(Extracted data entries)

————————

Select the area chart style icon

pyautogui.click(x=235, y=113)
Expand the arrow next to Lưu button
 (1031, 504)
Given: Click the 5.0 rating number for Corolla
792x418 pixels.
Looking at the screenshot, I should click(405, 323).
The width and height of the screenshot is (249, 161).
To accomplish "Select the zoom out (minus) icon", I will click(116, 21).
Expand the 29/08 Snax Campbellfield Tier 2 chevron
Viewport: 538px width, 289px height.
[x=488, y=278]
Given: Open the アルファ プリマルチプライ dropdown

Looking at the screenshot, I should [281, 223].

————————

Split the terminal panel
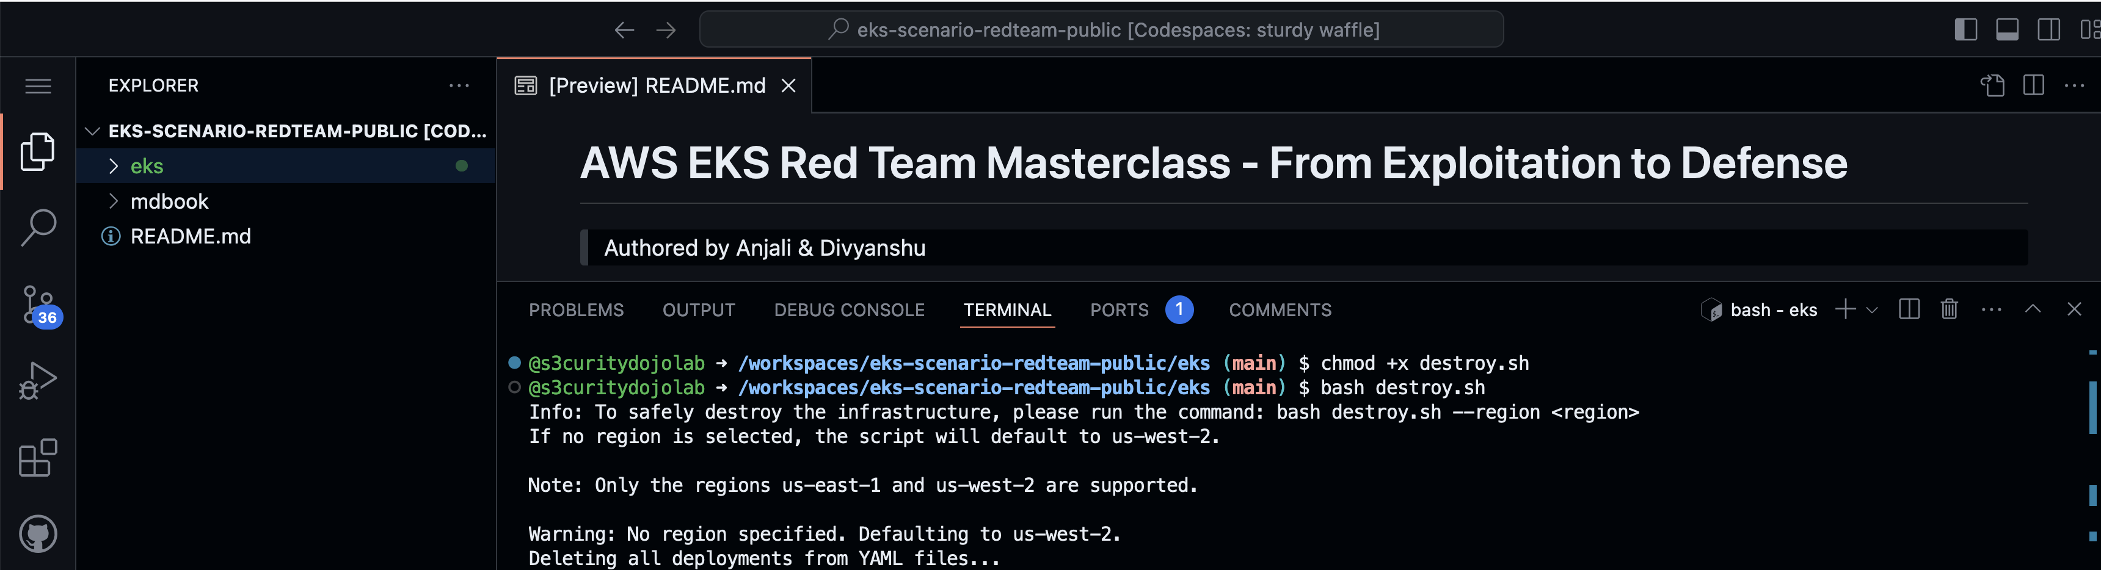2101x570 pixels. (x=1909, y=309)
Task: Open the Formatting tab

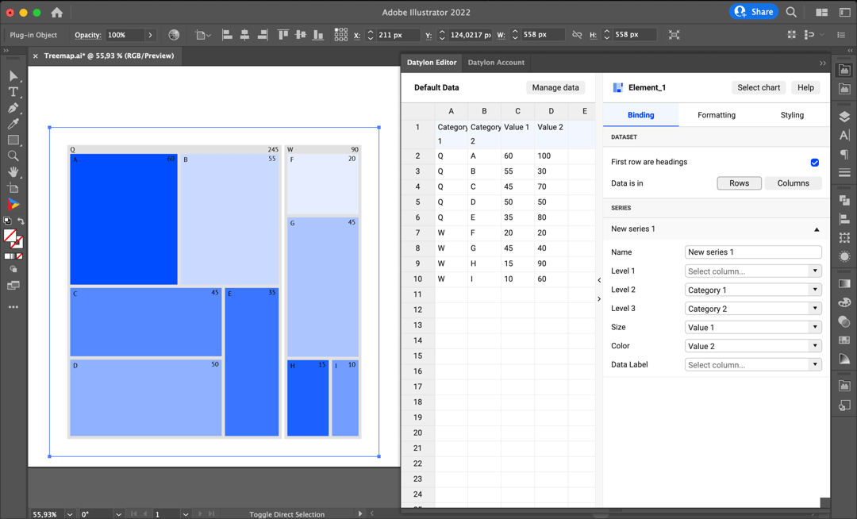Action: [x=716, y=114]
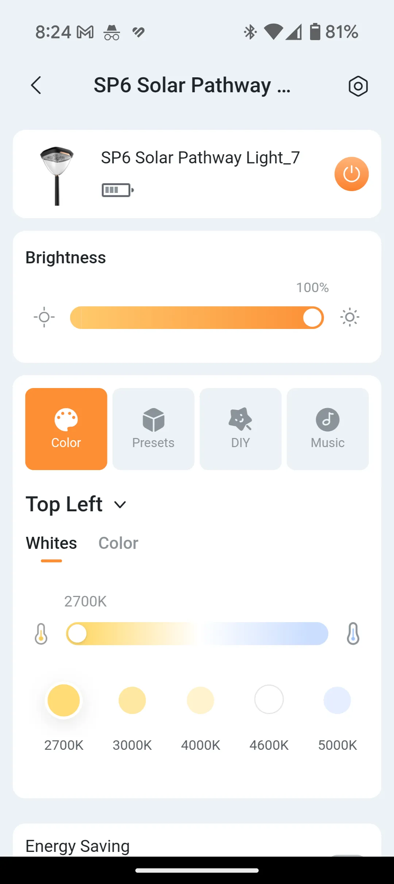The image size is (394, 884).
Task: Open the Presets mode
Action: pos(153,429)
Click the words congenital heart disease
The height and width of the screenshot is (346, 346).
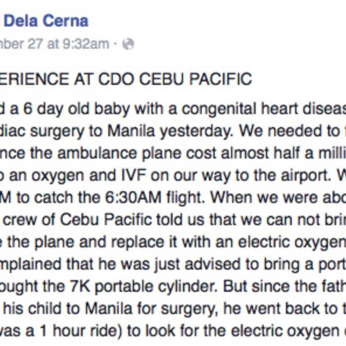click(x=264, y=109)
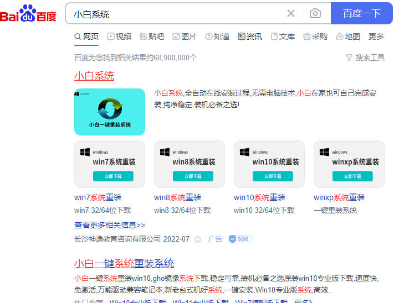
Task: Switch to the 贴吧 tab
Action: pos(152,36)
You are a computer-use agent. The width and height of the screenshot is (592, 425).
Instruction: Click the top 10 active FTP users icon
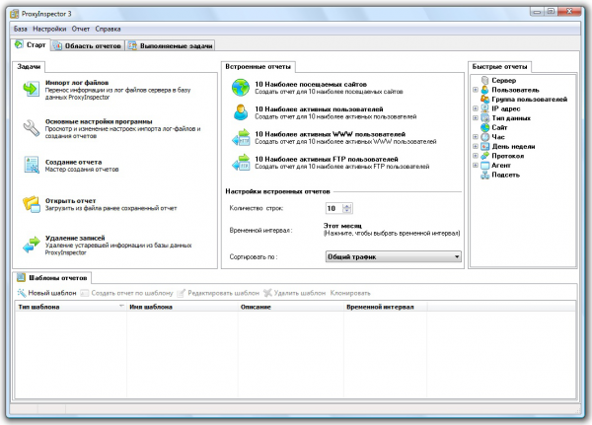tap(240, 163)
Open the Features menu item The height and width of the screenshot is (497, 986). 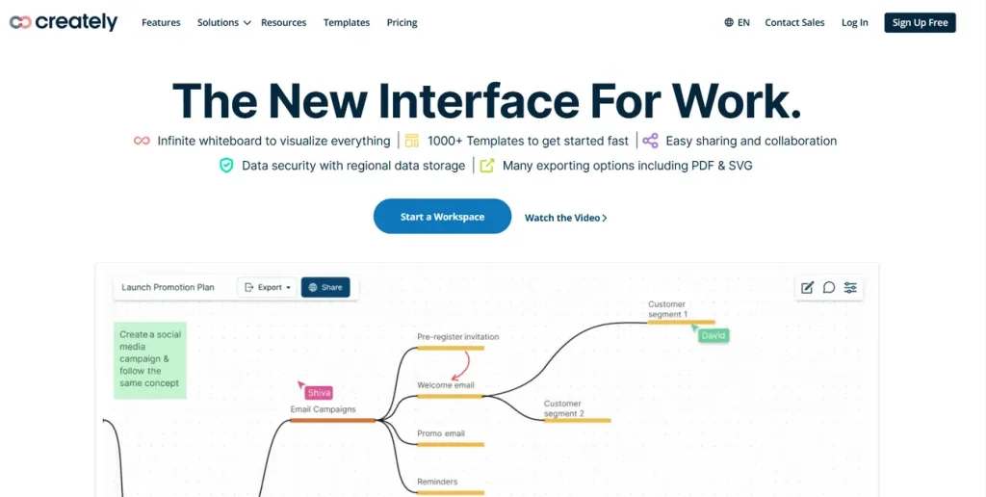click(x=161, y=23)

————————

* ACTIVITY
Set down precisely the lines above between the line holding "Given: Click the" and the line holding "The width and height of the screenshot is (249, 161).", inclusive, and nothing beyond them.

* EXERCISE RESULT
Given: Click the 5.0 rating number for Corolla
792x418 pixels.
Looking at the screenshot, I should click(405, 323).
The width and height of the screenshot is (249, 161).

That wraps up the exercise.